Il segretario regionale Stefano Vinti liquida come inaccettabile la possibilità che alle prossime elezioni possano essere in lista politici con delle pendenze giudiziarie

La “questione morale” sembra destinata a tenere banco anche in Umbria in vista dell’appuntamento con le urne della prossima primavera.
Se l’Italia dei Valori chiede infatti la sottoscrizione di un “patto etico“, Rifondazione comunista fa sapere di ritenere “assolutamente inaccettabile” che alle prossime elezioni amministrative possano esserci candidati “alle più alte cariche con procedimenti giudiziari ancora non conclusi, per fatti non secondari e significativi”.

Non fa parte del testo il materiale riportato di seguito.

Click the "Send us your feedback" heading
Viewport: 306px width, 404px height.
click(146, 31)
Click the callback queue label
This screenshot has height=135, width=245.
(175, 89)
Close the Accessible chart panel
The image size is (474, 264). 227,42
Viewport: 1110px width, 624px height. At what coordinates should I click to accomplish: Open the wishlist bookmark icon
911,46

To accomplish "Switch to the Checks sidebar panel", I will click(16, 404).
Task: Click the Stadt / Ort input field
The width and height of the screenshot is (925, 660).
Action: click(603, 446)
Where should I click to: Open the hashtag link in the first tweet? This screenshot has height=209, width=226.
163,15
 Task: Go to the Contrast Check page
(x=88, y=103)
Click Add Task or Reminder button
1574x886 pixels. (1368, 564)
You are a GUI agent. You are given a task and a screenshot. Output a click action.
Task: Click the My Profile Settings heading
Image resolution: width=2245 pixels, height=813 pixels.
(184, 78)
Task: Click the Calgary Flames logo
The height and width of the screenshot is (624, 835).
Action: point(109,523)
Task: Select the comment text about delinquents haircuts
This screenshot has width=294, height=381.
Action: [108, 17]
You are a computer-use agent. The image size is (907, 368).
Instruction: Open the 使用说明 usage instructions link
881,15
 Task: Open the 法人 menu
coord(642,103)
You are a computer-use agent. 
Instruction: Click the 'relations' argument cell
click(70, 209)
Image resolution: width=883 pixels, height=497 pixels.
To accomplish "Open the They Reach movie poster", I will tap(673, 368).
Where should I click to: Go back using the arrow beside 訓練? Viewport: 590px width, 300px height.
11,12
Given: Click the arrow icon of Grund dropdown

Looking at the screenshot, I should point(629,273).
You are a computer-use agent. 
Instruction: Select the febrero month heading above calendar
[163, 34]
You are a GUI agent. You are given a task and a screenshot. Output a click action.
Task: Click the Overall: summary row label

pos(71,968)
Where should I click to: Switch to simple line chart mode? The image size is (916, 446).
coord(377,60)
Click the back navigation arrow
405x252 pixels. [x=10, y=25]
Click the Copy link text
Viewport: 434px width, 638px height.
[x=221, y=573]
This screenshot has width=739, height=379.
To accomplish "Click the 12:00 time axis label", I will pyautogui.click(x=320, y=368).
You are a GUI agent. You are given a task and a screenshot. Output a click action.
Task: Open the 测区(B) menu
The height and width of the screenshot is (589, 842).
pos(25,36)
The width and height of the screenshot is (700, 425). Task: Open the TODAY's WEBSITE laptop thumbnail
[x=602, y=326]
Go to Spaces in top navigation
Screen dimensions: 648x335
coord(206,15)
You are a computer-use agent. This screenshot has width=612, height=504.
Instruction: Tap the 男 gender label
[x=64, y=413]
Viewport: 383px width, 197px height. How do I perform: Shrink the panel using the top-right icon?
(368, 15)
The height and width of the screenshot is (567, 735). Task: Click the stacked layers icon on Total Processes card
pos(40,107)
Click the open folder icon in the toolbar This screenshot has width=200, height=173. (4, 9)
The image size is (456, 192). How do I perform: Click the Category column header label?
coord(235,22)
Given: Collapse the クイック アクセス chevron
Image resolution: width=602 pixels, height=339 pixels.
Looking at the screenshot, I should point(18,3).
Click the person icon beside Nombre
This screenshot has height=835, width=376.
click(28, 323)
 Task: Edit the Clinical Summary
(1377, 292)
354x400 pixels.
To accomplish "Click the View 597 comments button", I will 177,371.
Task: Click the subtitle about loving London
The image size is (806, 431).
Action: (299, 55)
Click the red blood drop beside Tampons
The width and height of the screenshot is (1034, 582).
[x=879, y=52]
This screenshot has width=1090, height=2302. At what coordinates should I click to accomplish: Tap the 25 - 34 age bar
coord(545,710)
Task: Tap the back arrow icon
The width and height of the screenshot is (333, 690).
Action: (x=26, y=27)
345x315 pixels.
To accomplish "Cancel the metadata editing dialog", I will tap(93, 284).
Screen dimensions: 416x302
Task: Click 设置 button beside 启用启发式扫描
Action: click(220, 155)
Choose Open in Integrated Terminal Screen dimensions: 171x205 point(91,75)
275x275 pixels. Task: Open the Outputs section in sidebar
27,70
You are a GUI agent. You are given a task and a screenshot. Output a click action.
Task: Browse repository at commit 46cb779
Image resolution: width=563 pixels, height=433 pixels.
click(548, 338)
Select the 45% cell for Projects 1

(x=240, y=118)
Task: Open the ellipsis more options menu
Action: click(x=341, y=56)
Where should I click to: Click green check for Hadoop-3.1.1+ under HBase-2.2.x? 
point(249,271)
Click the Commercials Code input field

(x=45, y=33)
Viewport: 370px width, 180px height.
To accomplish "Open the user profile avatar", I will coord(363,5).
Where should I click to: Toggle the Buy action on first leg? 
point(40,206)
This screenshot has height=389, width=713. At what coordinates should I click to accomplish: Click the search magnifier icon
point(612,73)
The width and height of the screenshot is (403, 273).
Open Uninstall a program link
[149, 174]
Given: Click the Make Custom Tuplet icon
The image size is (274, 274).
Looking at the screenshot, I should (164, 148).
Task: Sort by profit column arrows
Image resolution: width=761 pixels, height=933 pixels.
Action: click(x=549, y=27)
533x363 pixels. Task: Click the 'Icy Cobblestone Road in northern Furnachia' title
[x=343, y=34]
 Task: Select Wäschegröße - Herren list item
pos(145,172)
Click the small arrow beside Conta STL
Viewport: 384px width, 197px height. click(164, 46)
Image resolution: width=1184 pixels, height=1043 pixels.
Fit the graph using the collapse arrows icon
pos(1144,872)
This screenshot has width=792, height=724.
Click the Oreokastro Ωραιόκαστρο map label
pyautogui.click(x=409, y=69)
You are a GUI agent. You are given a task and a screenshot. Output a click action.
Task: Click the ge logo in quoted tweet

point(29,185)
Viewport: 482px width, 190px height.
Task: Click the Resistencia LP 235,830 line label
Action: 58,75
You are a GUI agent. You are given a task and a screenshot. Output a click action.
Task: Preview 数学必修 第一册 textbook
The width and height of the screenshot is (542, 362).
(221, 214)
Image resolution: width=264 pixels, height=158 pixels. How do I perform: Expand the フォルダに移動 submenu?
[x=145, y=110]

Lo stop di Rifondazione è netto, chiarendo senza mezzi termini che il Prc non sosterrà alcun candidato “con tali pendenze”. Ad affermarlo, sottolineando che “la questione morale è questione nazionale niente affatto risolta”, sono il segretario regionale Stefano Vinti e il responsabile enti locali Cristian Napolitano.
Per i i due esponenti di Rifondazione “è ormai evidente che anche in Umbria si è andati ben oltre i rapporti amichevoli, e che la gestione della cosa pubblica (appalti) si è intrecciata con un rapporto perverso tra alcuni dirigenti delle pubbliche amministrazioni e alcune imprese (esempio la Provincia di Perugia)”.